Source data

************

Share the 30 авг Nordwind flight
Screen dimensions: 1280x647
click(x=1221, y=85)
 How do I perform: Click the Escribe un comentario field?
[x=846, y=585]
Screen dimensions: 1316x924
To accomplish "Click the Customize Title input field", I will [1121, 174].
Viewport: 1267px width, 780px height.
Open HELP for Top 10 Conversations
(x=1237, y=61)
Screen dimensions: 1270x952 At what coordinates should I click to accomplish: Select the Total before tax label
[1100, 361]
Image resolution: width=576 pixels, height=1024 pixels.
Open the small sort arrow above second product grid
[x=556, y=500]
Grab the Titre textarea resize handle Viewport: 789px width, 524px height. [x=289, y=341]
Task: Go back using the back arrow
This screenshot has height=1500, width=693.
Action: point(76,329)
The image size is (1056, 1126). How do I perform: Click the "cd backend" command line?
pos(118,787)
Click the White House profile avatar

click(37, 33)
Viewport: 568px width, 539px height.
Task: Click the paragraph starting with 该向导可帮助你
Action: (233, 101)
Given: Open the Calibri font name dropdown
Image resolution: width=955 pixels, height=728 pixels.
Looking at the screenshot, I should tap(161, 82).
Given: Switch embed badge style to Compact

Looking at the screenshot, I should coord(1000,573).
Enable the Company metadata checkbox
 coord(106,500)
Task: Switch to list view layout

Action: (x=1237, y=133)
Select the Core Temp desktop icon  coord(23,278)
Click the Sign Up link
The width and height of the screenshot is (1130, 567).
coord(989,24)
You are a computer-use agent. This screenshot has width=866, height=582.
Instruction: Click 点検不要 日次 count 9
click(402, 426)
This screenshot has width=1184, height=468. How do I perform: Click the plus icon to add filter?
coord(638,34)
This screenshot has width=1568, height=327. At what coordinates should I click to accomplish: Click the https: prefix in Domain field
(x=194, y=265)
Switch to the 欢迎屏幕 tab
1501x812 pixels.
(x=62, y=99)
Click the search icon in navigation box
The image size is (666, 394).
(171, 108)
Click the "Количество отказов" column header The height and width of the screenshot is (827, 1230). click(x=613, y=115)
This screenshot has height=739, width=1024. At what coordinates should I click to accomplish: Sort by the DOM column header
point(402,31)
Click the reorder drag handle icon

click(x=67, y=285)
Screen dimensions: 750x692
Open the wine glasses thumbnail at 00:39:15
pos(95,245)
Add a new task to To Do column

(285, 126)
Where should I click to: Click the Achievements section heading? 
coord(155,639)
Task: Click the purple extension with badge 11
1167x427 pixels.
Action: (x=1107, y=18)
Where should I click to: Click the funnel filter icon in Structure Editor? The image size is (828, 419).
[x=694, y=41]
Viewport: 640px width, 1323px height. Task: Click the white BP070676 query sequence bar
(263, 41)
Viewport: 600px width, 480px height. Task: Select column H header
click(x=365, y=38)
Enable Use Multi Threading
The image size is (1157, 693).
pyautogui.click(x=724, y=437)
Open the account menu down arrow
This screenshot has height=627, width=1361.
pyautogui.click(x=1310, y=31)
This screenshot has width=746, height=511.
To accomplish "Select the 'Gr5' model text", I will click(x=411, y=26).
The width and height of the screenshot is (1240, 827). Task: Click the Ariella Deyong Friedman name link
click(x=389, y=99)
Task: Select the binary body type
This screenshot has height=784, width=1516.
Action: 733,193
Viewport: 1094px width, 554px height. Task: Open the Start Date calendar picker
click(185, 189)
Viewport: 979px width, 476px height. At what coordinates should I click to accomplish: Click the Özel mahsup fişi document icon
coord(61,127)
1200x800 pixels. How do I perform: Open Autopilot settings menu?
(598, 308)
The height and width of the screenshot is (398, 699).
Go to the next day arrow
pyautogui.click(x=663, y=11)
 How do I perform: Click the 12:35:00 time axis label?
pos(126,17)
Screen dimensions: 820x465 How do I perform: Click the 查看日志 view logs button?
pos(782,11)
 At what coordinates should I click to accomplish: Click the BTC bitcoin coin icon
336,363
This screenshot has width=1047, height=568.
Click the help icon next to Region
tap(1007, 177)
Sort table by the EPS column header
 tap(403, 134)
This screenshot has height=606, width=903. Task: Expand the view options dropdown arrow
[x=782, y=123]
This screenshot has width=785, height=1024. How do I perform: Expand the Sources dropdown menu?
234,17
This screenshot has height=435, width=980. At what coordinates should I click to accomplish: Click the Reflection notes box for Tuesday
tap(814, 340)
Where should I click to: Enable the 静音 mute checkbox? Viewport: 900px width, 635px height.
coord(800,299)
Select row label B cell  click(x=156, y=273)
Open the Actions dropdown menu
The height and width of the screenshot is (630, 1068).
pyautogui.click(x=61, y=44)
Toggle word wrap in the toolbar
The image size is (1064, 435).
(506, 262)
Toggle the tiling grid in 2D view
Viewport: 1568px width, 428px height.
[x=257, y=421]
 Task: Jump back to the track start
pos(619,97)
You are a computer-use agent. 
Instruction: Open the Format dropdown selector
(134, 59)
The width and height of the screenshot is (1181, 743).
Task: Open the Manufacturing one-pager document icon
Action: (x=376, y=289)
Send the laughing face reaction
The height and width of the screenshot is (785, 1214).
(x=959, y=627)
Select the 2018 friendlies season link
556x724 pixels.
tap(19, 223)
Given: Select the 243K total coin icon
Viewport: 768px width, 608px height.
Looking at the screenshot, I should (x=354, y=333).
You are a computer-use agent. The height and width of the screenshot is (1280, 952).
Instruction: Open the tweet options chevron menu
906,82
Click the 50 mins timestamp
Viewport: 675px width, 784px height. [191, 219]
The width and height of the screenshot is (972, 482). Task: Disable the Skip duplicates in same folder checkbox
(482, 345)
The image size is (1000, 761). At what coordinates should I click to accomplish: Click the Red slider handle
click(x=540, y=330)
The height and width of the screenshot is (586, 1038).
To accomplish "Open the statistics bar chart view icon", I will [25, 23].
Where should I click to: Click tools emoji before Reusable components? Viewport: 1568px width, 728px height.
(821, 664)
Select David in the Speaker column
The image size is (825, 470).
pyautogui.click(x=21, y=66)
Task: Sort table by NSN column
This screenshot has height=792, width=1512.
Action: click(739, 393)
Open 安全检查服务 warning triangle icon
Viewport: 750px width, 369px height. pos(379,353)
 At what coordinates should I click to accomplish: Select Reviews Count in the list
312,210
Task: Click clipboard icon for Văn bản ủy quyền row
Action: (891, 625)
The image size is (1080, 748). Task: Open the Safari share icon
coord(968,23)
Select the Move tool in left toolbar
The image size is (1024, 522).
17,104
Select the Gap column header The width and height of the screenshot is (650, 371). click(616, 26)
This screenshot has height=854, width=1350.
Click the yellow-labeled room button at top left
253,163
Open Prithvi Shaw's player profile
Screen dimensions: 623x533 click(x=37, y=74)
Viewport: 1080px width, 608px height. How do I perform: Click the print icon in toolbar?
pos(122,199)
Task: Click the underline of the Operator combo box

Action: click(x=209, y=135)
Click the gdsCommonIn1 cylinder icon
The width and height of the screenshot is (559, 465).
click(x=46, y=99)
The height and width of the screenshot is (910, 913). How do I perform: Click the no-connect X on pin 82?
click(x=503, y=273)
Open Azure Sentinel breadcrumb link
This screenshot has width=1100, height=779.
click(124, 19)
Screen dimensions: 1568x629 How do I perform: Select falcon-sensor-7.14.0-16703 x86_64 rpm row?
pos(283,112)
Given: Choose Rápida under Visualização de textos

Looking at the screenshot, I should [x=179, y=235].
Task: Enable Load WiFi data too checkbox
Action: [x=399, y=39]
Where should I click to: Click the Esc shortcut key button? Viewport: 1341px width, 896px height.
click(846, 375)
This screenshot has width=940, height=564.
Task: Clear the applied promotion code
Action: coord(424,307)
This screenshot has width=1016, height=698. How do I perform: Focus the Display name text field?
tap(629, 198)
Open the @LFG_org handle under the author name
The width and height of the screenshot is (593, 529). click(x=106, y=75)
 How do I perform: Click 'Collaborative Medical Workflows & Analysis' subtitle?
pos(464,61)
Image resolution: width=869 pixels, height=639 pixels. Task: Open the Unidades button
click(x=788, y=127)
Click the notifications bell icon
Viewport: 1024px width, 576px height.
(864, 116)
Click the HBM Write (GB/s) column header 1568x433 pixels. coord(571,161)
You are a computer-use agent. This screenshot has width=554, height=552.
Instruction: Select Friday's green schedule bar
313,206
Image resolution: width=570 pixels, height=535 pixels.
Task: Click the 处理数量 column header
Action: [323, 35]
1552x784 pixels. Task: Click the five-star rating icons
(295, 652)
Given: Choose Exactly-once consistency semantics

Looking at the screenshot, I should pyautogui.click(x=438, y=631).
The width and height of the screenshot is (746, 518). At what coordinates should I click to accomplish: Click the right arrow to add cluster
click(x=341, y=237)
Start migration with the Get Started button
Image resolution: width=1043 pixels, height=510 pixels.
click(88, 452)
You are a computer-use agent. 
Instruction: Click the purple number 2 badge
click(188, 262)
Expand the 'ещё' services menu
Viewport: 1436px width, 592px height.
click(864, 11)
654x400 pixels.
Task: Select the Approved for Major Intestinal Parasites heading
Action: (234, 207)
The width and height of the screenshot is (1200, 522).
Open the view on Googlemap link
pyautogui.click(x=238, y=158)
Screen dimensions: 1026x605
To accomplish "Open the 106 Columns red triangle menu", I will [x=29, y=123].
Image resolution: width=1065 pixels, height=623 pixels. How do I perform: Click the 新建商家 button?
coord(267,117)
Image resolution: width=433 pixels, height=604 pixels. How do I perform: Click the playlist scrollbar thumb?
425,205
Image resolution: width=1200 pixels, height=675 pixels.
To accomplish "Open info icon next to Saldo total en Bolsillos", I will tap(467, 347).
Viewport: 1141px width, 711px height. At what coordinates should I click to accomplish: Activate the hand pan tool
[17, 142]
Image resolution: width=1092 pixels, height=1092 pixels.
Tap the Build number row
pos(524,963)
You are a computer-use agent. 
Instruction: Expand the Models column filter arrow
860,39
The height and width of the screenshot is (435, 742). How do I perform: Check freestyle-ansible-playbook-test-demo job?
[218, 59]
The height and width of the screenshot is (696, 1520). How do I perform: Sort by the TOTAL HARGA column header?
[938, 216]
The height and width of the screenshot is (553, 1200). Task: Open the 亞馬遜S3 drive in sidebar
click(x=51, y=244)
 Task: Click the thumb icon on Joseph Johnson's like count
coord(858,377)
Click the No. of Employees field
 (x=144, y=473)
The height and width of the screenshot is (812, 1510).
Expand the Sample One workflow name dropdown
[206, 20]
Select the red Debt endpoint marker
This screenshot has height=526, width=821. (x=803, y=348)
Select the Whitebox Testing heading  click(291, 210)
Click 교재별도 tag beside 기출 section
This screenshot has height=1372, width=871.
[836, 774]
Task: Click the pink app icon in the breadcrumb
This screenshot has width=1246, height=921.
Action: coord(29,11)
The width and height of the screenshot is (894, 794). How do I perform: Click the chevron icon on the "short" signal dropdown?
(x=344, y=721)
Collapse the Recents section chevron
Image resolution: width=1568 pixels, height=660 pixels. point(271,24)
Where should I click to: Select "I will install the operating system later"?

************

Task details
Copy the lines of the data above exactly as written, beginning with the line containing "Where should I click to: Click the funnel" and ending with the line containing "This screenshot has width=746, height=511.", and leave out all other lines.

Answer area
Where should I click to: Click the funnel filter icon in Structure Editor? The image size is (828, 419).
[x=694, y=41]
Viewport: 640px width, 1323px height. Task: Click the white BP070676 query sequence bar
(263, 41)
Viewport: 600px width, 480px height. Task: Select column H header
click(x=365, y=38)
Enable Use Multi Threading
The image size is (1157, 693).
pyautogui.click(x=724, y=437)
Open the account menu down arrow
This screenshot has height=627, width=1361.
pyautogui.click(x=1310, y=31)
This screenshot has width=746, height=511.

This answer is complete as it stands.